Las capacitaciones son dirigidas por un grupo de elementos policiales que fueron instruidos hace unos meses en la ciudad de Sao Paulo, Brasil, sobre Policía Comunitaria según el modelo japonés Koban.
El programa
El proyecto promulga la filosofía de seguridad comunitaria practicada bajo el concepto de Koban, que se refiere a las estaciones policiales comunitarias de Japón.
Dentro de un Koban, un grupo de tres policías atiende directamente a una comunidad en un perímetro de 2.2 kilómetros, con el fin de acrecentar la interacción entre la policía y la comunidad.
El subcomisario de Policía, David Leonardo Ortega, miembro del primer grupo capacitado en Sao Paulo, comentó que actualmente se están capacitando más de 40 policías, 20 en Tegucigalpa y 20 en San Pedro Sula.
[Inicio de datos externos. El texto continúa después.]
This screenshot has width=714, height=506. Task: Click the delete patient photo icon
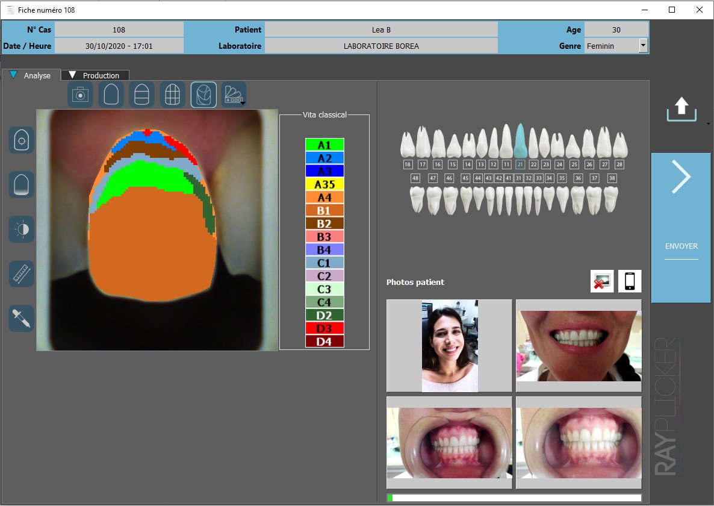coord(602,281)
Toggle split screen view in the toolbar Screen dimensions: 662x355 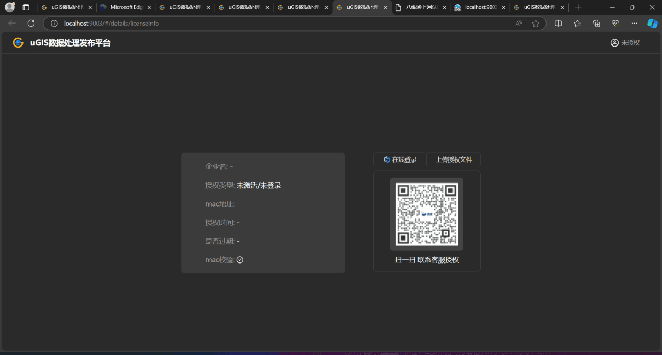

“Esperamos ver cómo podemos integrar la policía con la comunidad a través de un proceso de patrullaje comunitario”, declaró Ortega.
Mediante el proceso, se pretende que la policía tenga bajo control una comunidad específica, de tal forma que pueda conocer sus problemas y soluciones.
Ortega agregó que una vez el agente policial sea integrado a su Koban, este será auditado socialmente por la misma comunidad que atiende.
“La gente va a ver lo que se está haciendo porque también va a participar; es algo que va ganar la confianza de las comunidades”, expresó.
Este proyecto que involucra la comunidad se hace con el objetivo de contribuir a la prevención de la delincuencia en el país.
El programa se ejecuta en áreas pilotos como la colonia Flor del Campo.
Reconocimiento
Con este programa, Honduras será el primer país a nivel centroamericano en recibir este tipo de ayuda por parte del gobierno de Japón.
La Policía Comunitaria de Brasil desde hace nueve años ha puesto en práctica este modelo oriental.
Los elementos hondureños que recibieron la capacitación aseguran que la experiencia es única y que ha dado buenos resultados en los países extranjeros, por lo que esperan que en Honduras tenga el mismo éxito.
Otro de los propósitos es extender de manera conjunta asistencia técnica a países en desarrollo y contribuir a la mejora de su progreso económico y social a través de la combinación efectiva de recurso financiero, tecnológico y humano.